» **INPUT FOR THIS TASK**:

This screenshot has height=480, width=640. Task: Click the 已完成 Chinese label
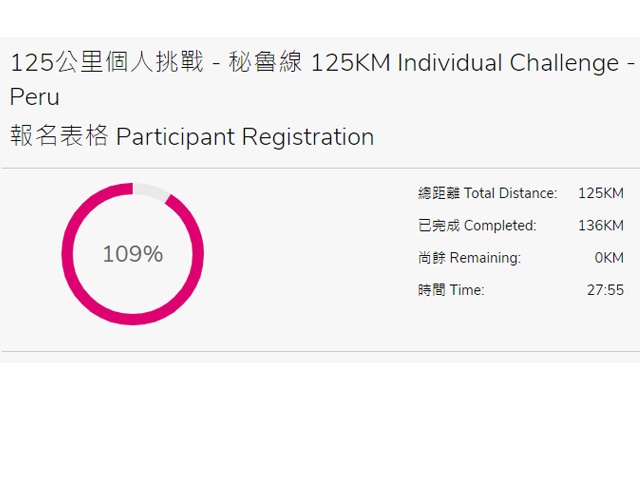tap(439, 225)
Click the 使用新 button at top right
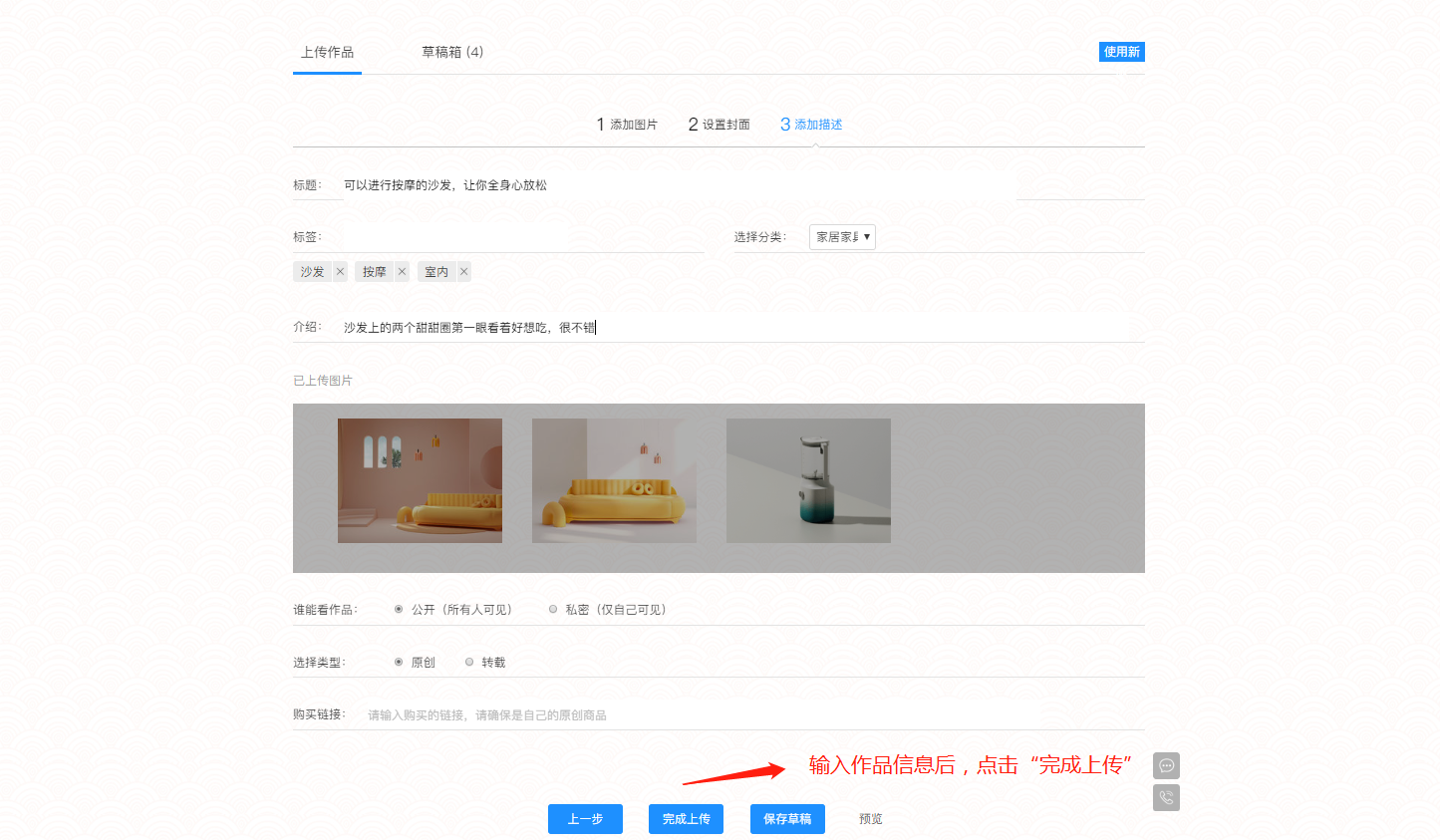The image size is (1440, 840). click(1122, 51)
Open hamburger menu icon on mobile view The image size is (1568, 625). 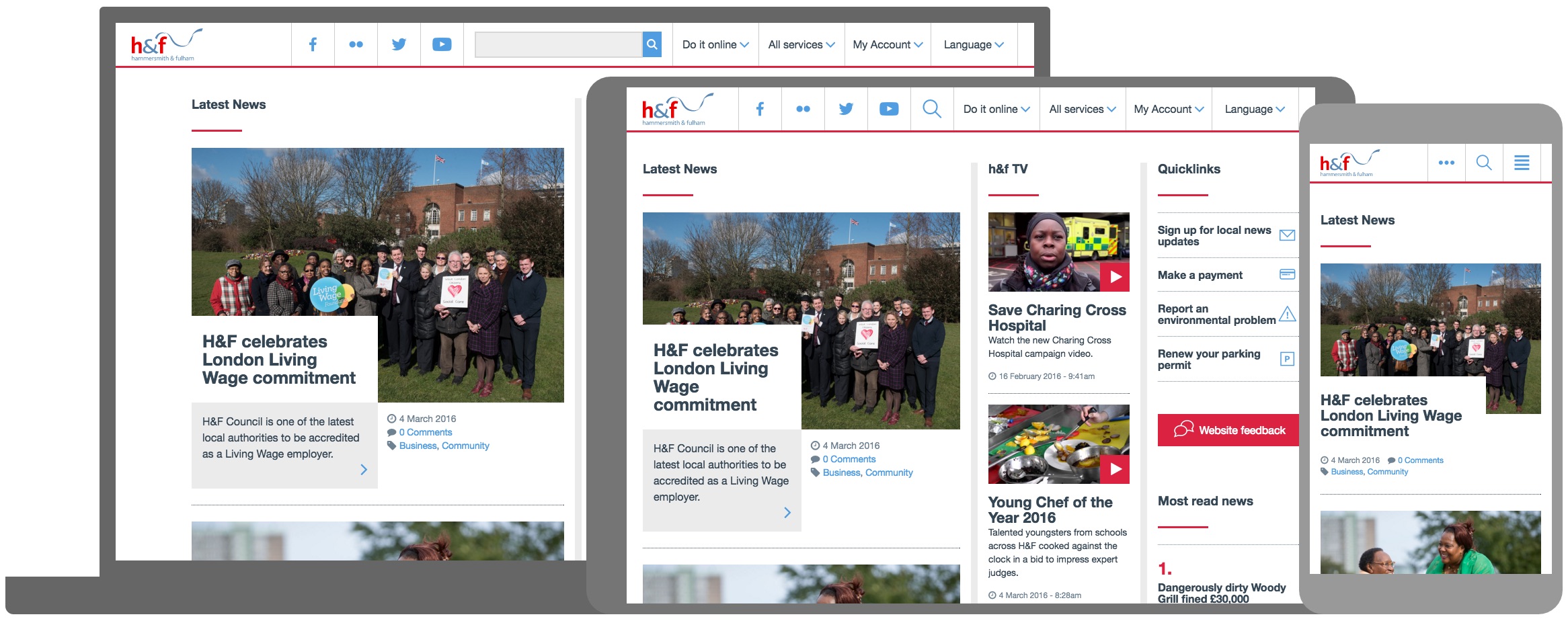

» **WORK ORDER**:
Output the full material above exactly, leaving every picture out.

» **RESULT OF THIS TASK**:
This screenshot has height=480, width=640. Task: Click the 已完成 Chinese label
tap(439, 225)
Click the 使用新 button at top right
The image size is (1440, 840). click(1122, 51)
Open hamburger menu icon on mobile view The image size is (1568, 625). 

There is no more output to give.